Friday, November 18, 2016

Have to decide...

Well a recent article by David Roche has got me thinking especially as my will and work have sent me into a bit of a spiral of not getting in enough miles to even run a 5k.


This as you can imagine is more than a little humbling.  I know I am not a spring chicken (apparent by the fact I even use that saying), but now we are just talking will power.  Something I have been dreadfully lacking (see last couple of races for examples.)  

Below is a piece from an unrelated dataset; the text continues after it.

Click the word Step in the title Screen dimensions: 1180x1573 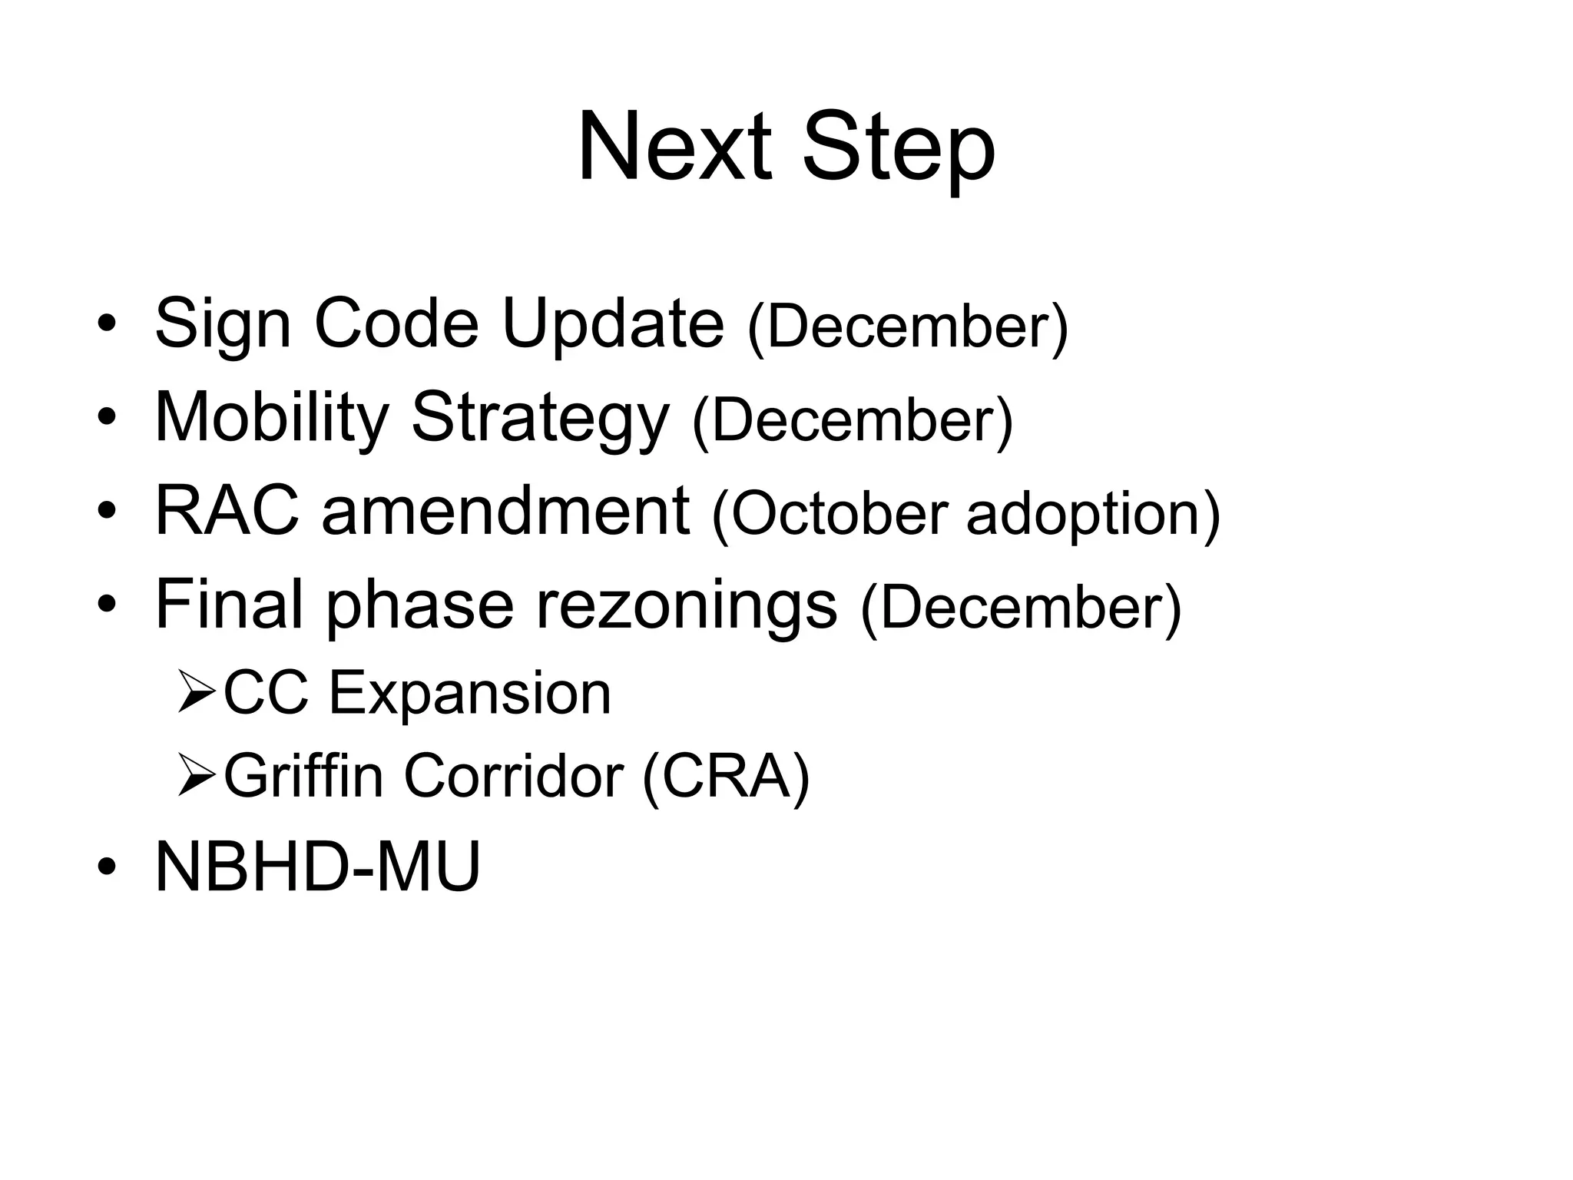tap(899, 150)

I have decided I need to push harder at work and at play.  I can't let the family down either so this has to be a balance.  I feel like I work best when I have a plan.  Right now it is to stay fit, not gain too much weight over the holiday (failing).  I have put in for two lotteries at the moment, Western States and Hardrock I have somewhere between a slim and none chance to get in, but I don't want to make plans without knowing.  

Getting into either of those would need to be a complete game change (but shouldn't I be treating anything like that?)  My family would hate me, because now the chances of getting into them are getting slimmer and slimmer so I don't know how many times I would have a chance to do them.

I am thinking if I don't get into either that I will sign up for the Bear again.  I was thinking that I would do Pine to Palm, but that isn't a HR qualifier anymore.  And while I know that HR is over my paygrade, I feel like I want to try it so I will keep my qualifiers current.

So what is the meaning of all of this.  I am just sad and slow but I need to be ok and not ok with that all at the same time.